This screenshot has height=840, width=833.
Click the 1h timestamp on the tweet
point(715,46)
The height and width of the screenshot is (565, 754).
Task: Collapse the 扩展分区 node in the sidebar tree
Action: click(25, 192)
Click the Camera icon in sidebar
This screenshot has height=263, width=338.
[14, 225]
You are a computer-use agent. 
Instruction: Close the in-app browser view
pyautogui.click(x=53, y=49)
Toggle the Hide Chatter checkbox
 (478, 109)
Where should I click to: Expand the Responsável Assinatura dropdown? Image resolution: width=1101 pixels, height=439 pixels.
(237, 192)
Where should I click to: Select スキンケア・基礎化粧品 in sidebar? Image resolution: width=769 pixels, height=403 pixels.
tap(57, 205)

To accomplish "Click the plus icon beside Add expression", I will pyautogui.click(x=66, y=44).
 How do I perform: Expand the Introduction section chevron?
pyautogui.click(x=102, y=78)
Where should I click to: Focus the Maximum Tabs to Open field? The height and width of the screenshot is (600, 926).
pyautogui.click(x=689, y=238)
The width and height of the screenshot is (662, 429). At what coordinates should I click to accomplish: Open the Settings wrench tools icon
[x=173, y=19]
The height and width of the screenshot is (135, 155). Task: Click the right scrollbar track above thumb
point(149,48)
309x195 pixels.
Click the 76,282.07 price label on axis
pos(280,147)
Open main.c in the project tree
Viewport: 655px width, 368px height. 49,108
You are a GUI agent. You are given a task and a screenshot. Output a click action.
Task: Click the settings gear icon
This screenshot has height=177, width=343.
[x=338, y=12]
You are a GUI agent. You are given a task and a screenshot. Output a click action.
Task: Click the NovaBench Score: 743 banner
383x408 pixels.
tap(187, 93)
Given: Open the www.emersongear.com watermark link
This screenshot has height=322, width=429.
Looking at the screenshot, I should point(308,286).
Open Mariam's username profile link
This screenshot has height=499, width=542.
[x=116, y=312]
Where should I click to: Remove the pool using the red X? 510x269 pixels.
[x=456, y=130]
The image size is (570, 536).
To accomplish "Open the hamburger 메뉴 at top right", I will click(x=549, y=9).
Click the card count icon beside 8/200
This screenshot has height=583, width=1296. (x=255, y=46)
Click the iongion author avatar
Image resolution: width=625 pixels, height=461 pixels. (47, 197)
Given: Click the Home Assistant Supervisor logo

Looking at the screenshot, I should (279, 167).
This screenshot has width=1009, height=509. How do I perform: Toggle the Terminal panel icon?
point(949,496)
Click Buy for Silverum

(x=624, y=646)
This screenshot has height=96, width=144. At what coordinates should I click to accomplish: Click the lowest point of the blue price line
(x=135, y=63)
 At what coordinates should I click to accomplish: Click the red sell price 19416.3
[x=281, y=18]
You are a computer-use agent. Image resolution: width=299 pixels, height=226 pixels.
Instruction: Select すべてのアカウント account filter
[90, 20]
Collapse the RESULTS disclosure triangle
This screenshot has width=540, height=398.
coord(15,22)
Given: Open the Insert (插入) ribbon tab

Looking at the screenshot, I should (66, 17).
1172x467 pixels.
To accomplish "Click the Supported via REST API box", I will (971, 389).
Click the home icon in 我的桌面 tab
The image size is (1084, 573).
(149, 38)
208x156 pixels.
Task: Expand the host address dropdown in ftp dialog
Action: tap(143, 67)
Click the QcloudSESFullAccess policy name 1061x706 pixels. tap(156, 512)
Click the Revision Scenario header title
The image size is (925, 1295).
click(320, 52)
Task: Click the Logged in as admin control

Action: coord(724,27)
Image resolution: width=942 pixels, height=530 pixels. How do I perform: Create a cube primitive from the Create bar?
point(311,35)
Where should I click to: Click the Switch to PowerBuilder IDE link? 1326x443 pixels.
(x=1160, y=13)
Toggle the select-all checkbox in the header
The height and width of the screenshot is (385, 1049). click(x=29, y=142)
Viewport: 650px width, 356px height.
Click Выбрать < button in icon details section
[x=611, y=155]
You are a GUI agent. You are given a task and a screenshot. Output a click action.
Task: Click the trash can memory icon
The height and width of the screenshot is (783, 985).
-=-=-
Take from the listing above each line that contains the string "computer".

You are a computer-use agent. 
You are a computer-use agent. Image resolution: width=299 pixels, height=226 pixels.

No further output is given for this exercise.